— start DATASET ROWS —
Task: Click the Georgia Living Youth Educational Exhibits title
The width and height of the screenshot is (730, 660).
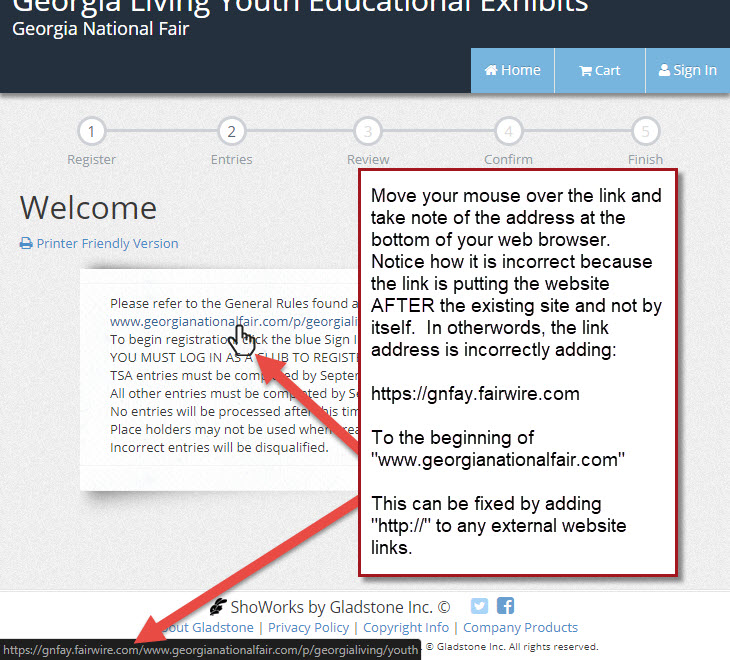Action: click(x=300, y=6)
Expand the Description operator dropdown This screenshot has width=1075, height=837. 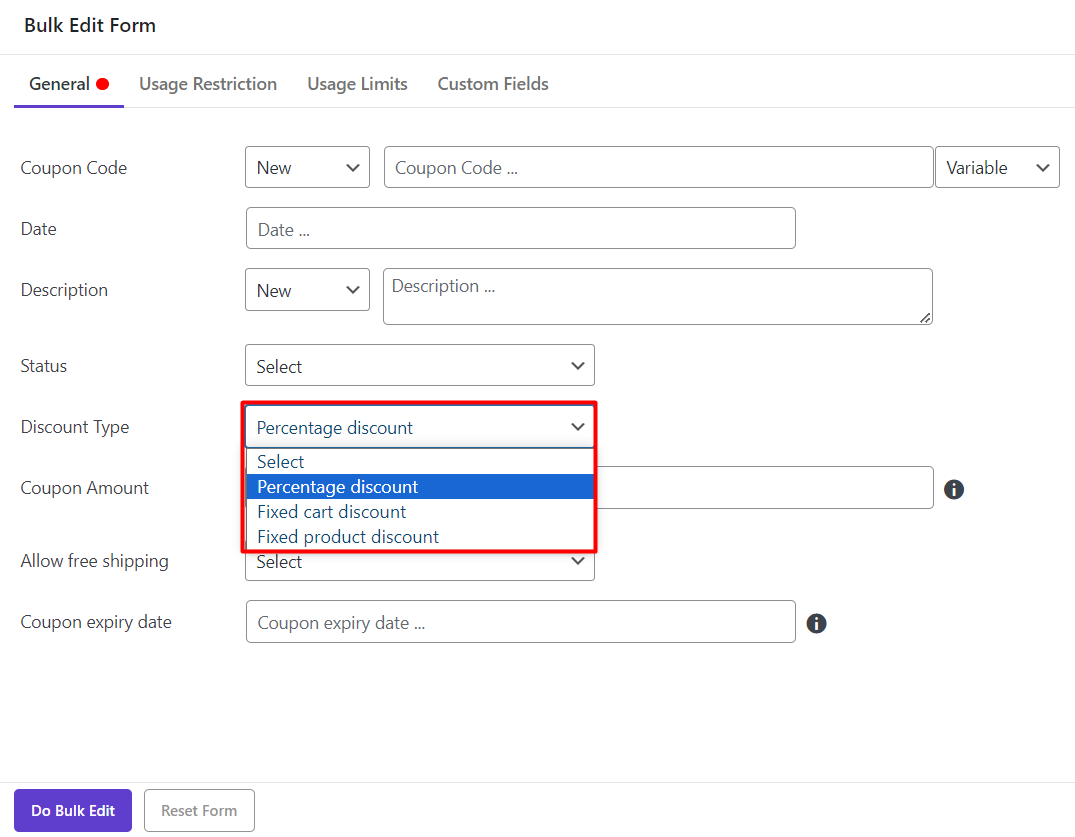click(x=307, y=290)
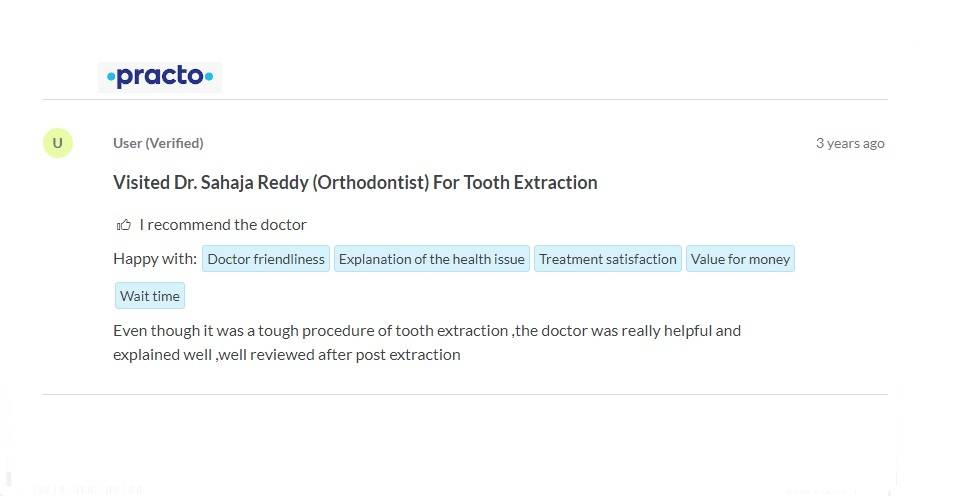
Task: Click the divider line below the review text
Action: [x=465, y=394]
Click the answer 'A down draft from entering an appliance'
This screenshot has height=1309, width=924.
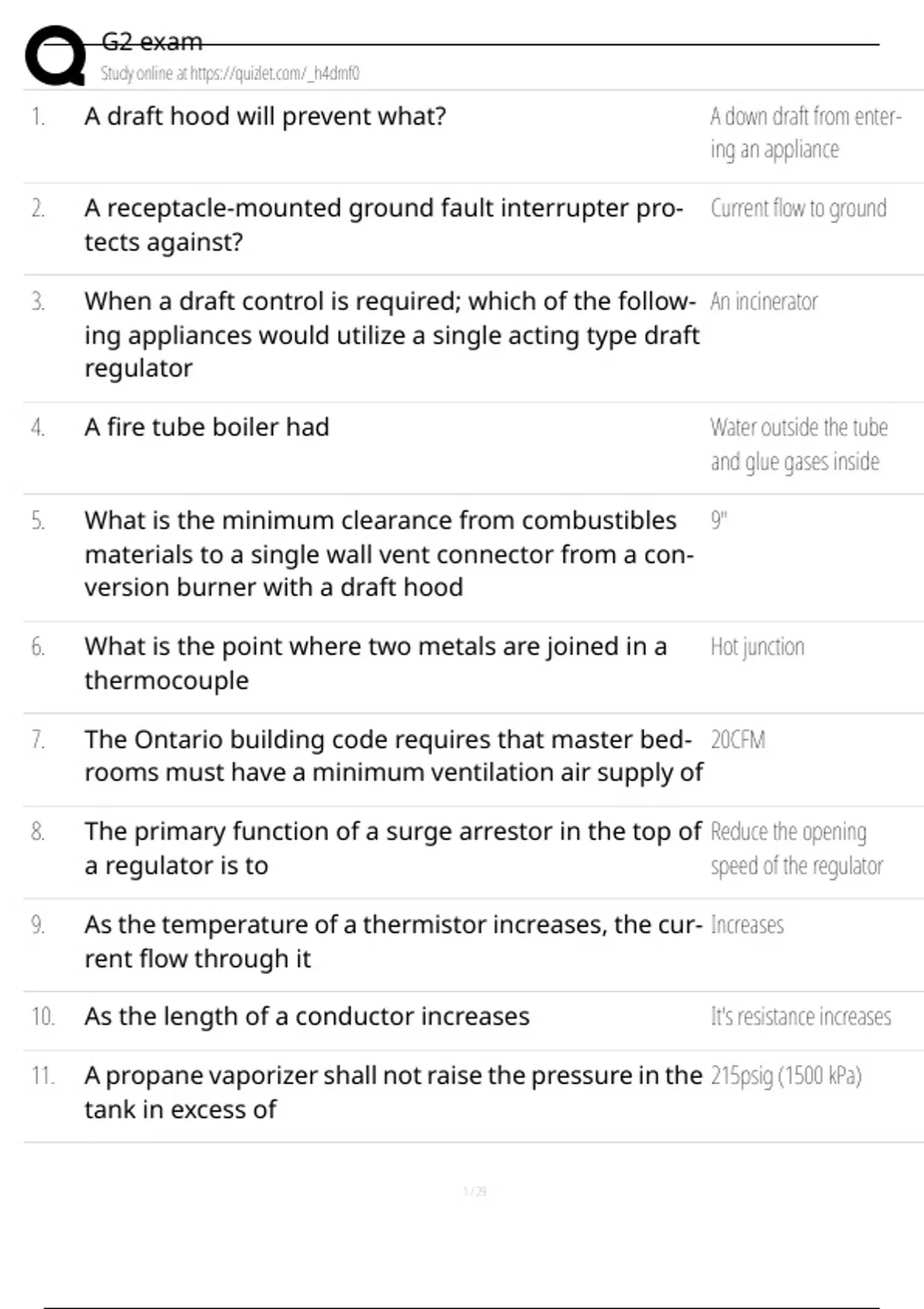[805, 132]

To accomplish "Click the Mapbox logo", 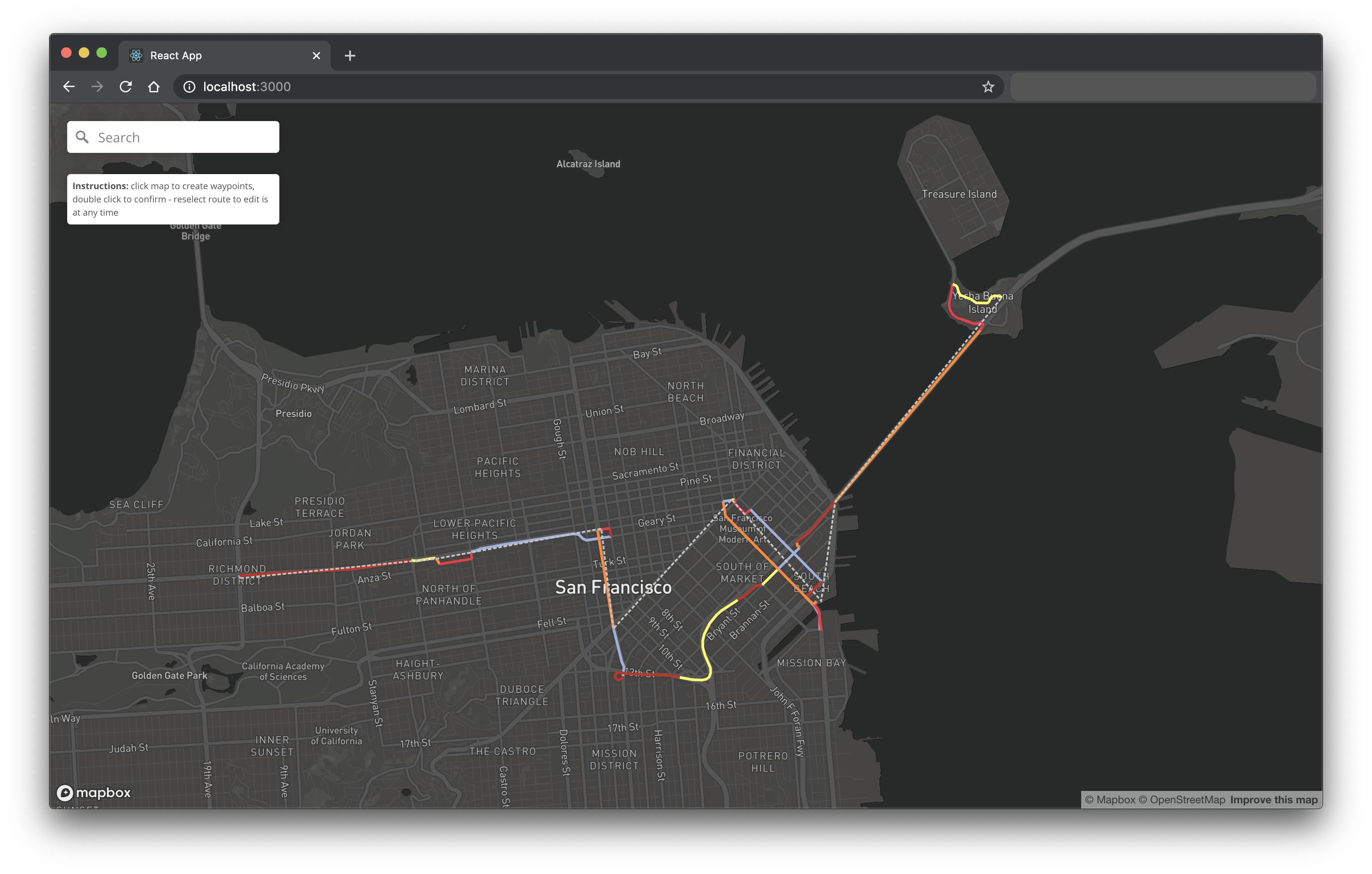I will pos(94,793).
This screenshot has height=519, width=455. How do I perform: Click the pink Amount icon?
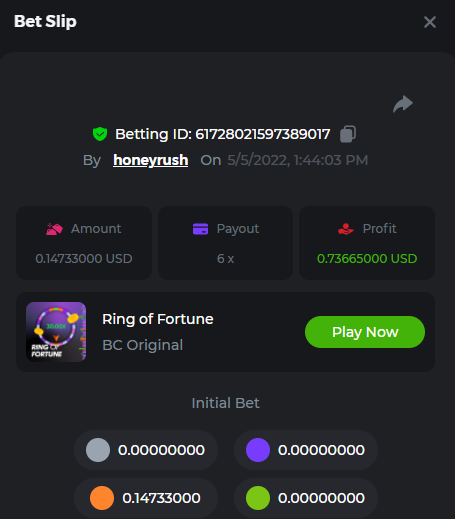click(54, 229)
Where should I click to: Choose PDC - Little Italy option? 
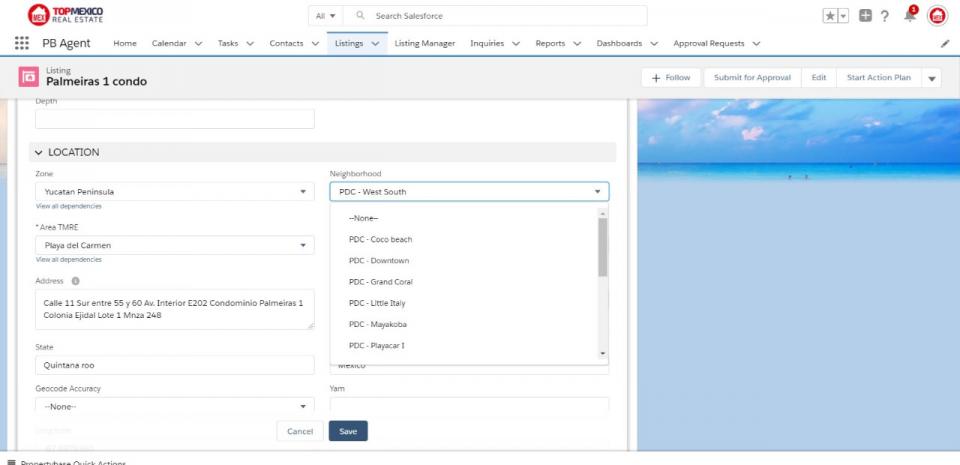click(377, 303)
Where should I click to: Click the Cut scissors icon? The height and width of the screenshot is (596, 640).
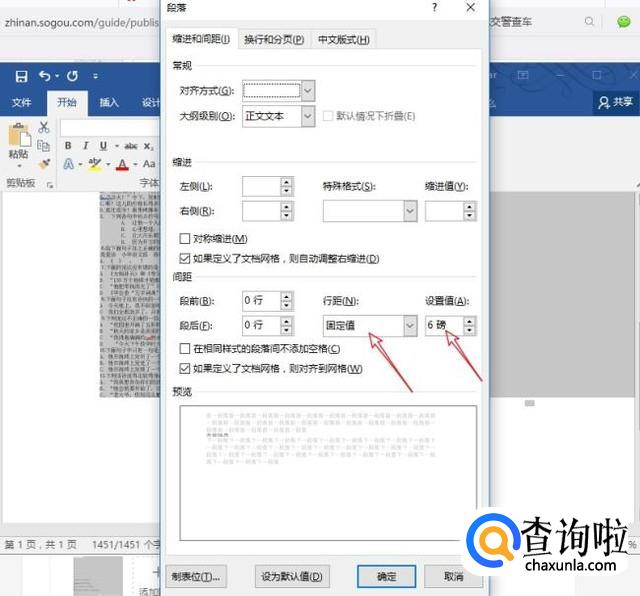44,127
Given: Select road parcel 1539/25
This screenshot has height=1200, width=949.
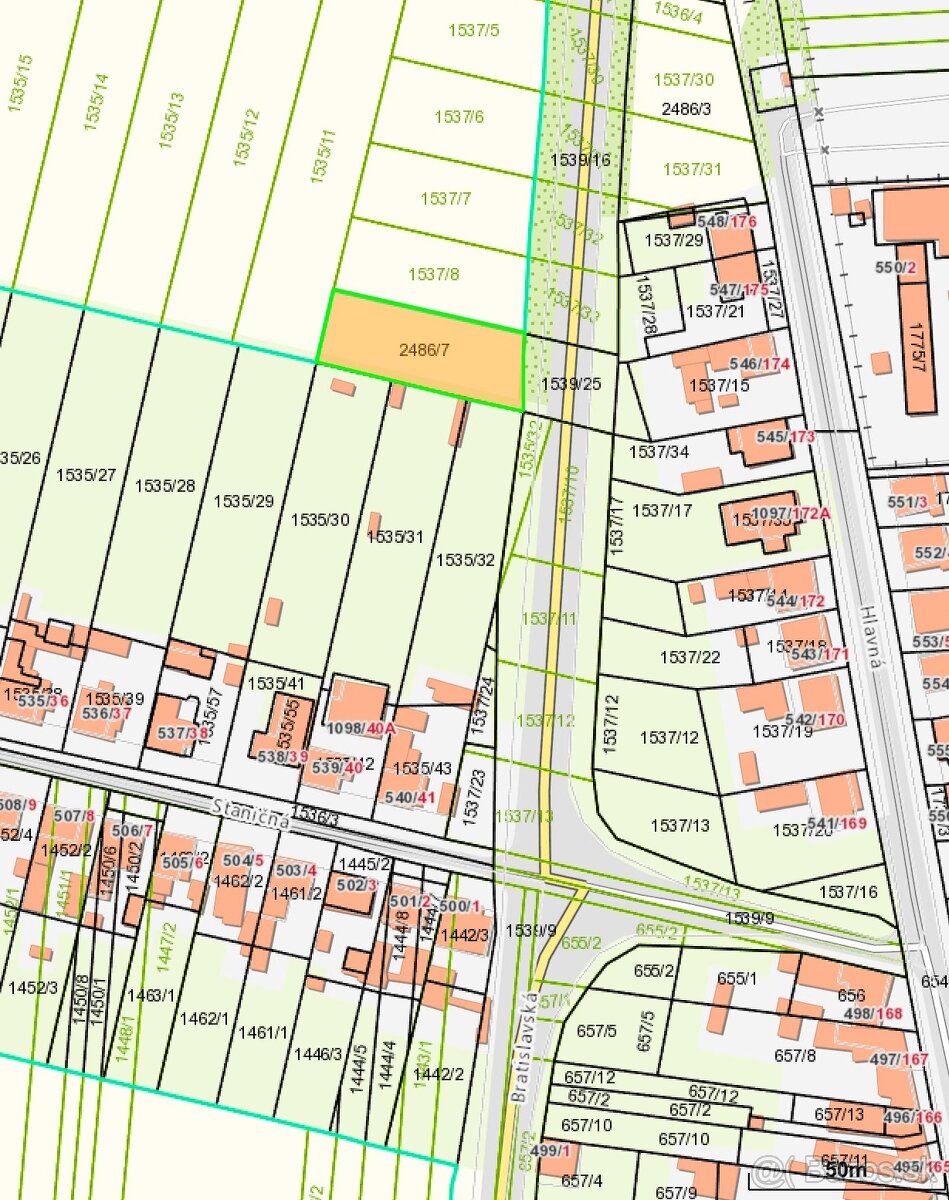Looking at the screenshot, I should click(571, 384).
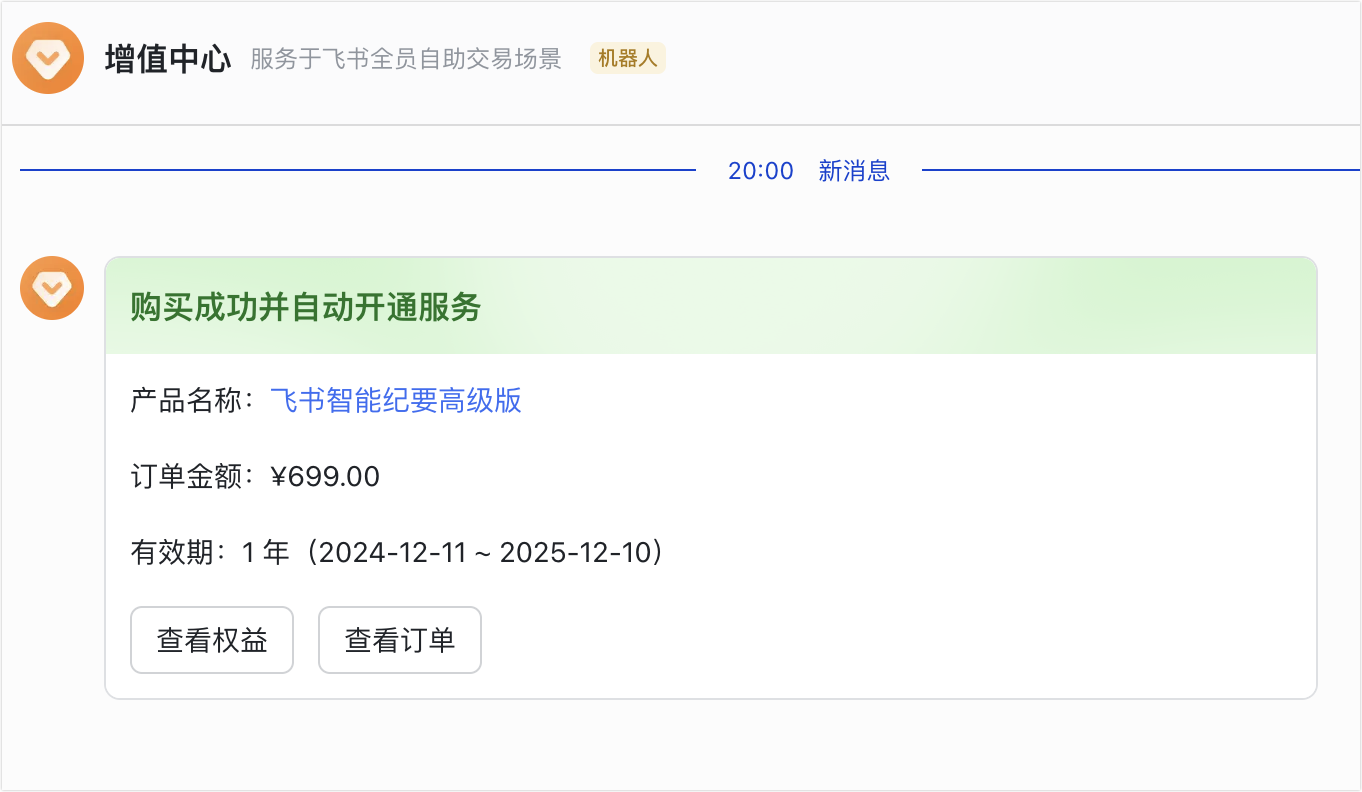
— end DATASET ROWS —
**REQUIRED TASK**
Change "Where should I click to" to "Where do I click to" in the stretch from the line containing "This screenshot has height=519, width=455." through the end of the records, leaving everything else as it is. Give only that stretch and omit the pictures.

**ANSWER**
This screenshot has height=519, width=455. How do I perform: Click the pink Amount icon?
click(54, 229)
Where do I click to: Choose PDC - Little Italy option? 
click(377, 303)
Where do I click to: Click the Cut scissors icon? The height and width of the screenshot is (596, 640).
44,127
Given: Select road parcel 1539/25
This screenshot has height=1200, width=949.
Looking at the screenshot, I should click(571, 384).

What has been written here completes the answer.